Reading: Jennifer Marie Brissett, Justin Key, Barbara Krasnoff and Sabrina Vourvoulias. 

Tabula Rasa is an NYC-based writers group made up of experienced, published science fiction/fantasy/horror writers. Each member will be reading a portion of a story, published or not yet published.

• I'll be reading from my story, The Bar at the End of the World, from the anthology The Many Tortures of Anthony Cardno (fresh off the press at Readercon!) which benefits the American Cancer Society's Relay for Life. Look for it for purchase as ebook or in print at the Lethe Press and/or Crossed Genres tables in the bookshop. 


Saturday, July 12

10 AM 

When the Other Is You 

Panelists: Chesya Burke, Samuel Delany, Peter Dubé, Mikki Kendall, Vandana Singh and Sabrina Vourvoulias. 
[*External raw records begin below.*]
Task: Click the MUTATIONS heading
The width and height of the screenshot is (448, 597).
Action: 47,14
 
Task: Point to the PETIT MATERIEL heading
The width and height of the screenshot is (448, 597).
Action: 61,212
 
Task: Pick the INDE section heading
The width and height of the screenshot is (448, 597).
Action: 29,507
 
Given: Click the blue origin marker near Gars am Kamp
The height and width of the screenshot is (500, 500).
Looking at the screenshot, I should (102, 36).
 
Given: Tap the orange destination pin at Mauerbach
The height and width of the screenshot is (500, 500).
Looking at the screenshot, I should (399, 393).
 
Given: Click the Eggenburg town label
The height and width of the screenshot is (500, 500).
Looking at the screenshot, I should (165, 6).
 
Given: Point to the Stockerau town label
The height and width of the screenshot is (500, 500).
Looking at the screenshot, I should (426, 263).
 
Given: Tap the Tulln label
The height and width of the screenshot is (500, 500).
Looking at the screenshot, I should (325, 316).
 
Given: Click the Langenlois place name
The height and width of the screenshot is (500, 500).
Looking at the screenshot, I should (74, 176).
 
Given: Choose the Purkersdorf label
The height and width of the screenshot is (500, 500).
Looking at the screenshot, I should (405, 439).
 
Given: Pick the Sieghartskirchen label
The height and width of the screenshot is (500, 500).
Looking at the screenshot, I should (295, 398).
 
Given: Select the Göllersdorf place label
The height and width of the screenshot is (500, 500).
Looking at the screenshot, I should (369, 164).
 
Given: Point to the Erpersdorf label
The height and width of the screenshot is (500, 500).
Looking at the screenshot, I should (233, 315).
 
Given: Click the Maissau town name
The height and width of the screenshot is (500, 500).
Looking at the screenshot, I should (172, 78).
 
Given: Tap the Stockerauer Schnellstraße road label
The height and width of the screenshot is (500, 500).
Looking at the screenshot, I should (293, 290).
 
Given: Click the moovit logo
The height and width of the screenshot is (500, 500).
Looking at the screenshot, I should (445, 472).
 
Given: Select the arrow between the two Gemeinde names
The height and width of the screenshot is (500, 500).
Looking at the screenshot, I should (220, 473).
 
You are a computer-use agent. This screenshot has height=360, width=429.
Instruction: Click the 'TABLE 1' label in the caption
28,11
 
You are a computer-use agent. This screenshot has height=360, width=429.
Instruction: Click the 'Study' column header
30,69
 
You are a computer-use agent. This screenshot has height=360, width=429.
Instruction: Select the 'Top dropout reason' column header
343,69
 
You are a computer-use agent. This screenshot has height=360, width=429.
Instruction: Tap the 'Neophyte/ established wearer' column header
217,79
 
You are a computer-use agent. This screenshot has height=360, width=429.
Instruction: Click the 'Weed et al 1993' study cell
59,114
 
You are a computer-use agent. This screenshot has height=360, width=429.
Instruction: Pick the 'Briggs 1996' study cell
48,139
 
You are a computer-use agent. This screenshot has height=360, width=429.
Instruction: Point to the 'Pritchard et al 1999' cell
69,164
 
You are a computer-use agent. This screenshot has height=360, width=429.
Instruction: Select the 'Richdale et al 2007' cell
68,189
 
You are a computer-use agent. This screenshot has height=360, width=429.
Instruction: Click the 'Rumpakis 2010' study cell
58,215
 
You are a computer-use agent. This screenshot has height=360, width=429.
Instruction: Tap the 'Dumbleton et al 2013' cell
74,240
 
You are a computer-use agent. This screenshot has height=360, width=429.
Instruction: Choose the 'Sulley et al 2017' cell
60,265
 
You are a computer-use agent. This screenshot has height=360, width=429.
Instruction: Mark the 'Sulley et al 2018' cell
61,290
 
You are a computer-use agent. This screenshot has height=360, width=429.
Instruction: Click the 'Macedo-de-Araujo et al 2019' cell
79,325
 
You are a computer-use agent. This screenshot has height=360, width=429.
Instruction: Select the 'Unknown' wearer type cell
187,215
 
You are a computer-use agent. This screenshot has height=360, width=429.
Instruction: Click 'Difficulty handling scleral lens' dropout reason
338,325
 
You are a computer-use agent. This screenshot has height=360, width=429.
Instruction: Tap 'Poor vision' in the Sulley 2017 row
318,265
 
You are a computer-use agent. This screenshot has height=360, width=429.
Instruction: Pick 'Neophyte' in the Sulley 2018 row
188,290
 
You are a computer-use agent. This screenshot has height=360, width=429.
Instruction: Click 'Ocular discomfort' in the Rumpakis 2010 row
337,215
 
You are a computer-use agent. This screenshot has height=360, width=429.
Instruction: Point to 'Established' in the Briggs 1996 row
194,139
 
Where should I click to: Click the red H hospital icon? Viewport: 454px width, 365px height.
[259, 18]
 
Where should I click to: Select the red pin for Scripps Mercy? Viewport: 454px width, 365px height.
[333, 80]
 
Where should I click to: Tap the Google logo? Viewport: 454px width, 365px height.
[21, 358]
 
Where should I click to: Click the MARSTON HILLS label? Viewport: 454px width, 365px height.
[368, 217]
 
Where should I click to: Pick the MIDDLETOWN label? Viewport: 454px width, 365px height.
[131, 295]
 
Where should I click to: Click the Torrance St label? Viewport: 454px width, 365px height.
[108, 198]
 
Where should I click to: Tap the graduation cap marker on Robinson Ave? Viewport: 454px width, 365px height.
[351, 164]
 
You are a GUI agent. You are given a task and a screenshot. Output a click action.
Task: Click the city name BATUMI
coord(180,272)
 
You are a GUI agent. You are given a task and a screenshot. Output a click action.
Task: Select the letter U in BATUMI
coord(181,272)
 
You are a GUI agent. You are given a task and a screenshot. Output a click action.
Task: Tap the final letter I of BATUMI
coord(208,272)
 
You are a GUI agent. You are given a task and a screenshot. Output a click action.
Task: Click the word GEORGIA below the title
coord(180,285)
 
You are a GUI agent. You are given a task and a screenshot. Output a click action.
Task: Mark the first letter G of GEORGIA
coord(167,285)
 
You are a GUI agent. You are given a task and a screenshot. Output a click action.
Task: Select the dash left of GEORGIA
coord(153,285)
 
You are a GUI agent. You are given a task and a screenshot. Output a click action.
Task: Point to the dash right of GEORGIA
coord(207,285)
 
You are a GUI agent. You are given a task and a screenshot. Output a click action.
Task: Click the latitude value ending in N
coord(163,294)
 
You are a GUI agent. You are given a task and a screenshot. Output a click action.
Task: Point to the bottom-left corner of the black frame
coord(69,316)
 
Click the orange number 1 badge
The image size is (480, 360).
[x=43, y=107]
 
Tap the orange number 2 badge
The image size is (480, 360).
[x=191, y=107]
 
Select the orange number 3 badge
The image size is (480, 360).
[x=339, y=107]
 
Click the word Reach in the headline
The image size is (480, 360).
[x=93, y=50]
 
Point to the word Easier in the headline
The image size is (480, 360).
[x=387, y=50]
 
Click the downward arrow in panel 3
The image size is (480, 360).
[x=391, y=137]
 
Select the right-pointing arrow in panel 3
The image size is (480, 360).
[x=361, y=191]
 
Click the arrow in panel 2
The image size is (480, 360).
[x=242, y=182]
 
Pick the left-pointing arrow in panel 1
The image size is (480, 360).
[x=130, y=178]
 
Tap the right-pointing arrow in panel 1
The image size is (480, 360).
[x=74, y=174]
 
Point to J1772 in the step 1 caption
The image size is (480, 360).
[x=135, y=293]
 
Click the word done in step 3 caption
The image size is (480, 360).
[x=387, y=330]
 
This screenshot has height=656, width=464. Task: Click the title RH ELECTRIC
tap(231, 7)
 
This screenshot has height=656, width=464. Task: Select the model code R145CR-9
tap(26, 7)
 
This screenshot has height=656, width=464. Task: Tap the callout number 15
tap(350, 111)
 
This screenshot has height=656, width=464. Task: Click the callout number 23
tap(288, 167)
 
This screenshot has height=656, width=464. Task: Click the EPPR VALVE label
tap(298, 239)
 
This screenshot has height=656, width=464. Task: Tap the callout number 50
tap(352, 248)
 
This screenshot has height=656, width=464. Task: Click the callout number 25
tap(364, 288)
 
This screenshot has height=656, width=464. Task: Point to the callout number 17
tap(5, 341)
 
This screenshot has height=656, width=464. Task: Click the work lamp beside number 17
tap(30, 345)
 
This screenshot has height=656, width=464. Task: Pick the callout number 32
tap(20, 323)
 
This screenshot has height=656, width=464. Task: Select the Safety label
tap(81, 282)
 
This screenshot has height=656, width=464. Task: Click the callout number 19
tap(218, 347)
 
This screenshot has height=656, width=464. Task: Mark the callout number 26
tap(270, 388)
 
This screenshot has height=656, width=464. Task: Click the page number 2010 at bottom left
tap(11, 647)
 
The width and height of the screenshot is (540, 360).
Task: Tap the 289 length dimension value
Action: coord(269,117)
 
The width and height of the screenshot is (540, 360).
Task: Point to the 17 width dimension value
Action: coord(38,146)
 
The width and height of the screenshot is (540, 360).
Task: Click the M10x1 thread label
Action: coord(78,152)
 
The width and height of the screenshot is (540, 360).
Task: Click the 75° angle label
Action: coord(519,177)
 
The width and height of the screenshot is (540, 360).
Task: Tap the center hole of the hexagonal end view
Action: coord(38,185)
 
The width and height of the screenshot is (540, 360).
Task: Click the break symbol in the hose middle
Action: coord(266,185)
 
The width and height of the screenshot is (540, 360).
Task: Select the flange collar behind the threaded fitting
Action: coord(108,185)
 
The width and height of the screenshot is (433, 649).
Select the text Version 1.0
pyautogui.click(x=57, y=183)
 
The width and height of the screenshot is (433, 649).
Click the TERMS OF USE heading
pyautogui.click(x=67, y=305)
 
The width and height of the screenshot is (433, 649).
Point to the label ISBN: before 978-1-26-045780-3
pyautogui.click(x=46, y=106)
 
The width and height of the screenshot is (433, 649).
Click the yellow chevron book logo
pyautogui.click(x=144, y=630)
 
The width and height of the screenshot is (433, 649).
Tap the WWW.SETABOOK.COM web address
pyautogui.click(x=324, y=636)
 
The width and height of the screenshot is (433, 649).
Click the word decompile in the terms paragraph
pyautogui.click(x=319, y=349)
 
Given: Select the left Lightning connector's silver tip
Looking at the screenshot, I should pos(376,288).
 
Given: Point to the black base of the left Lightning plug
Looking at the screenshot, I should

Being part of an underrepresented group and trying to write our experience into our work can be tricky. We might have internalized some prejudice about ourselves, we might not have the craft to get our meaning across perfectly, and even if we depict our own experience totally accurately (as Chimamanda Ngozi Adichie observed in her TED Talk "The Danger of a Single Story"), we do so while struggling against the expectation that our experience is or isn't "representative" or "authentic." How do we navigate the pitfalls and responsibilities of being perceived as spokespeople? What potentially pernicious dynamics allow us that dubious privilege in the first place? Which works make us cringe with their representations of us, and which make us sigh with relief and recognition?

7 PM 

Solo reading 

• I haven't decided yet whether I'll read from my novel, Ink (Crossed Genres); or another story that will be published in 2015 by Tor.comThe Way of Walls and Words; or one of the stories or novellas for my planned collection of short stories, Sin Embargo; or perhaps even a section of my work in progress, a Sci Fi space opera, tentatively titled Tierras Huerfanas/Orphan Lands

You can, of course,  purchase Ink as ebook or in print at the  Crossed Genres table in the bookshop, but for the other, you'll just have to wait.

Anyway, help me make the decision about which to read. Let me know in comments which sounds most interesting to you. You'll have my eternal gratitude, because I really, really, really can't seem to decide on my own.


And if you've never been to Readercon, what are you waiting for? I'd love to see/meet you there!